[Problem details]
Rewrite the stretch of the listing from the line containing "You are a computer-use agent." through the end of the listing, replacing "Bookmarks" with "Downloads" and keeping everything else the same.
>>>
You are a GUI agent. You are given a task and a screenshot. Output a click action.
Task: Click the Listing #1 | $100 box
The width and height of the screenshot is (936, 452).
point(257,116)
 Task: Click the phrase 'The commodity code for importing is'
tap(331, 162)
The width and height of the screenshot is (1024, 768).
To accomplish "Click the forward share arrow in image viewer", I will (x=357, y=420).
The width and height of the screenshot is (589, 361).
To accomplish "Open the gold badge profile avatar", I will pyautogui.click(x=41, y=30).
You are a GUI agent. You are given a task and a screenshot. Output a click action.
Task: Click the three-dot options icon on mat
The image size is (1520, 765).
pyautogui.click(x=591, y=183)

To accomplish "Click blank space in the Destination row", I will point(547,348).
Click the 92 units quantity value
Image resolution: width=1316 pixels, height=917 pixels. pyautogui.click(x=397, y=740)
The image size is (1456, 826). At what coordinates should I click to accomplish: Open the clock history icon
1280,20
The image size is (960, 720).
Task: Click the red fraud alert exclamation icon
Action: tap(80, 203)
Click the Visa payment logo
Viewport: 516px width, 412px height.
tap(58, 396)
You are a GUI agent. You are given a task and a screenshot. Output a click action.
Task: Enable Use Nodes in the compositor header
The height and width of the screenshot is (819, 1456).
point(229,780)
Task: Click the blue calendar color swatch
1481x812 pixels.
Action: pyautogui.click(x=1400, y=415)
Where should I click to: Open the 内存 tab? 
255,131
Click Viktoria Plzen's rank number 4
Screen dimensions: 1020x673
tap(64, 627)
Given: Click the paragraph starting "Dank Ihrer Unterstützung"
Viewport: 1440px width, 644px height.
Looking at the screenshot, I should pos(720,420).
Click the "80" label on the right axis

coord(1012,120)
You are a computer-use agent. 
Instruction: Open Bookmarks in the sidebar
<<<
[Response to the task]
You are a computer-use agent. 
Instruction: Open Downloads in the sidebar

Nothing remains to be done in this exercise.